Jusqu’ici, le caractère passablement fossilisé des institutions états-uniennes avait grandement contribué à empêcher le président Biden de légiférer sur le climat. Bien que disposant d’une majorité dans les deux chambres, il n’avait pas réussi, en 18 mois, à faire passer la moindre loi de nature à mettre les États-Unis en phase avec leurs engagements au titre de l’Accord de Paris.
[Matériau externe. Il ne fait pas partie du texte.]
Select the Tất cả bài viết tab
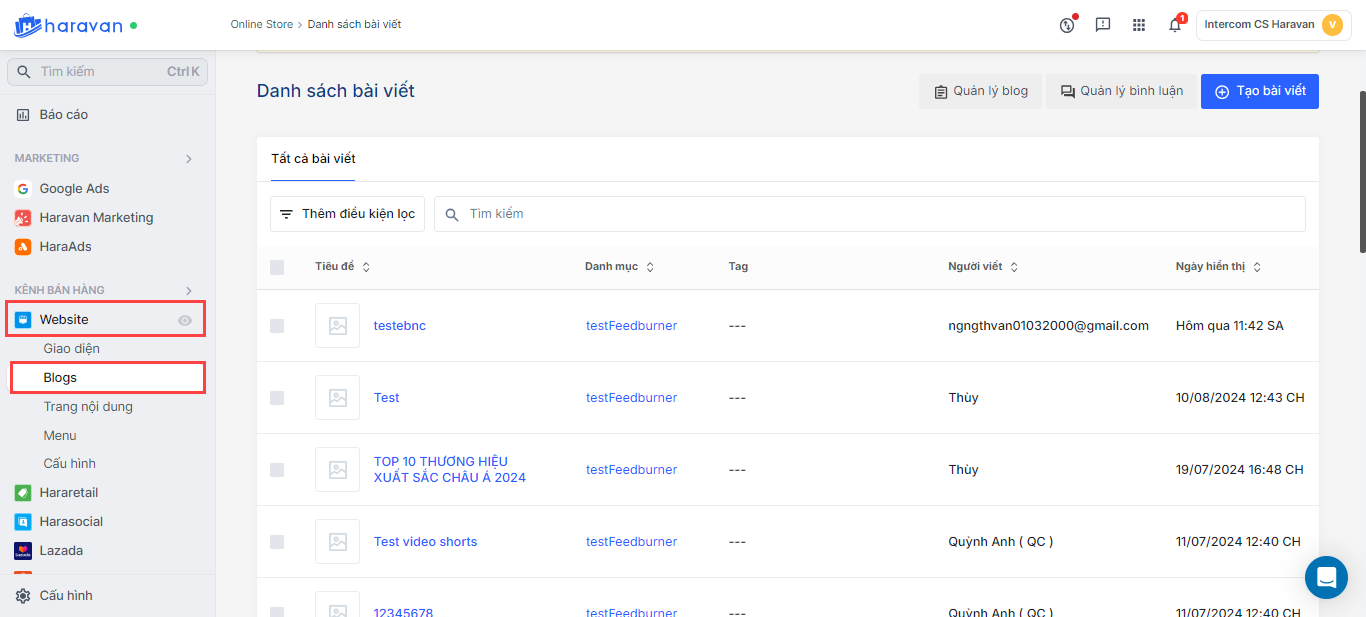Screen dimensions: 1366x617 313,159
Deux sénateurs démocrates en particulier, Joe Manchin, élu en Virginie occidentale, récipiendaire de généreuses donations des intérêts pétroliers et charbonniers, et Kyrsten Sinema, de l’Arizona, connue pour sa proximité avec les milieux du private equity, avaient mis en échec les tentatives de l’administration de faire adopter le paquet de mesures dit « Build Back Better ». Cette promesse de campagne de Biden consistait à adopter un vaste plan de relance post-Covid qui serait en même temps un chantier pharaonique d’infrastructures d’action climatique.
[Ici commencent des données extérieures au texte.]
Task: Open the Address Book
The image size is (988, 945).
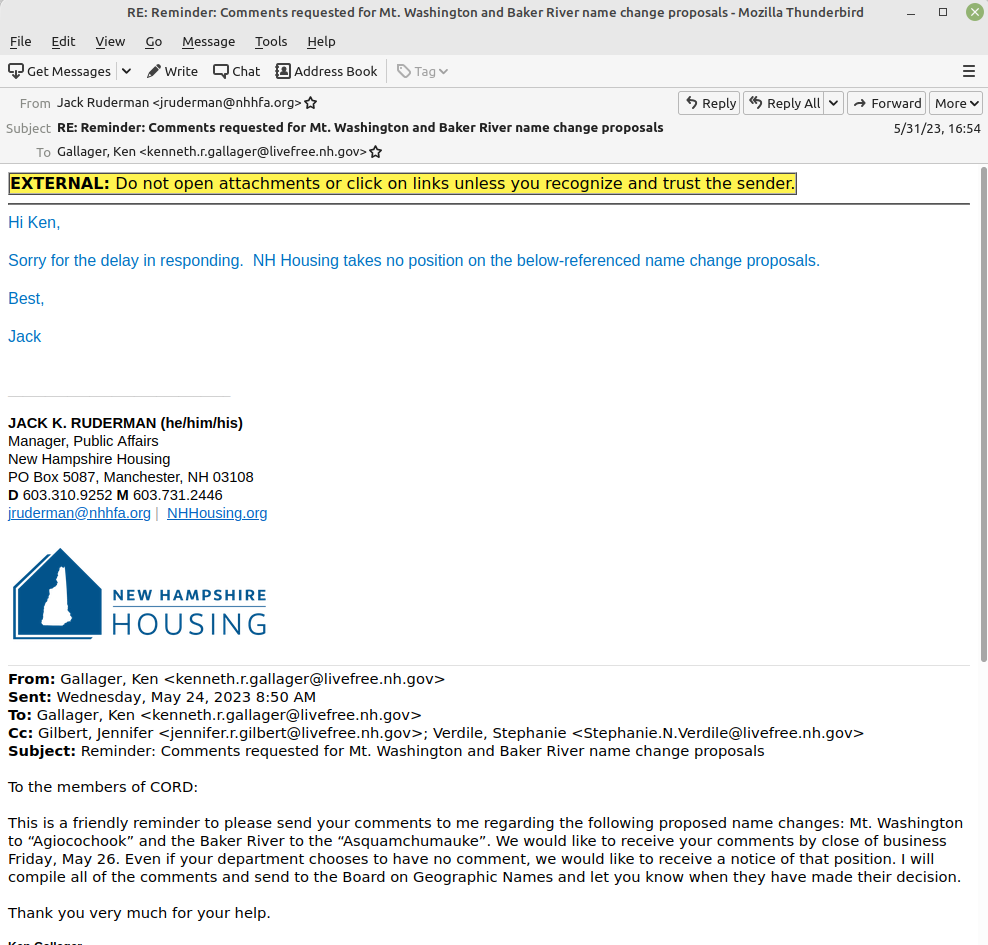Action: pos(326,71)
La surprise a éclaté en plein été. A l’issue de tractations secrètes entre le leader démocrate au Sénat, Chuck Schumer, et le sénateur virginien, connu pour son irréductibilité éhontée et son yacht sur le Potomac, un compromis baptisé « Inflation Reduction Act » (IRA) était annoncé, puis adopté la semaine dernière. Le savant montage, disparate comme peuvent l’être les résultats de marchandages budgétaires, comporte un volet climatique d’un montant de quelque 370 milliards de dollars sur dix ans. Celui-ci devrait permettre, notamment, de favoriser l’acquisition de panneaux solaires ou de véhicules électriques. Par ailleurs, il prévoit une réduction significative du prix des médicaments. Le bureau d’études Rhodium Group a calculé qu’il réduirait les émissions américaines de gaz à effet de serre de 31 à 44 pour cent d’ici 2030 par rapport aux niveaux de 2005, contre une réduction de seulement 24 à 35 pour cent avec les politiques existantes. Les dépenses sont financées par un alourdissement de la fiscalité sur les entreprises. Mme Synema a extrait des concessions en faveur de ses amis investisseurs et, cela ne s’invente pas, une rallonge pour un programme de lutte contre la sécheresse dans son État. M. Manchin a obtenu, entre autres cadeaux à ses soutiens, l’engagement d’une reprise de l’octroi par l’État fédéral de permis de forage d’hydrocarbures.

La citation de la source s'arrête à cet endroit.